Surveillance Australia
| IATA | ICAO | Call sign |
| - | BDF | BORDER FORCE |
- Founded: 1994
- Operating bases: Broome International Airport; Cairns Airport; Darwin International Airport;
- Fleet size: 10
- Parent company: Leidos Holdings Inc.
- Headquarters: Adelaide Airport, South Australia
- Website: Leidos Australia

= Surveillance Australia =

Australian aviation company

Surveillance Australia Pty Ltd (formerly Cobham Aviation Services Australia - Special Mission) is an Australian aviation company.
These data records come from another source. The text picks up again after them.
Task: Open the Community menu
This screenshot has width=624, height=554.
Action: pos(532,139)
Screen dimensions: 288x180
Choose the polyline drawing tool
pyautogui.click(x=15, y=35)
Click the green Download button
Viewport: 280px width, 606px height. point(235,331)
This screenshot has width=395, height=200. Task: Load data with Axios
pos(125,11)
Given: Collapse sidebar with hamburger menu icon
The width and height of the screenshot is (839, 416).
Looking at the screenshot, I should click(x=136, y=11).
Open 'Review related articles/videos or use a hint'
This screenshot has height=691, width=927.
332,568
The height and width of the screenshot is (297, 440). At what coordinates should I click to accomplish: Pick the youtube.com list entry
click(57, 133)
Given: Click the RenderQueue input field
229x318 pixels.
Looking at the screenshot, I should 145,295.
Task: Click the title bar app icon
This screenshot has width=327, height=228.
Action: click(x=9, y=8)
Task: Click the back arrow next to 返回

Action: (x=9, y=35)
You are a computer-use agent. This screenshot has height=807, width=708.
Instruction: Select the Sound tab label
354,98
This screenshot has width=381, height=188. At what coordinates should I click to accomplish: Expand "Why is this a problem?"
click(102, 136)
It is primarily engaged in servicing the Australian Border Force Coastwatch contract, flying surveillance patrols within the Australian Exclusive Economic Zone (AEEZ).

==History==
Surveillance Australia was established in 1994 by National Jet Systems as a subsidiary to operate fixed-wing aerial surveillance aircraft and patrols on behalf of the Australian Customs Service Coastwatch operations.

In 1999, National Jet Systems and its subsidiaries including Surveillance Australia, were acquired by Cobham plc for £24.5 million.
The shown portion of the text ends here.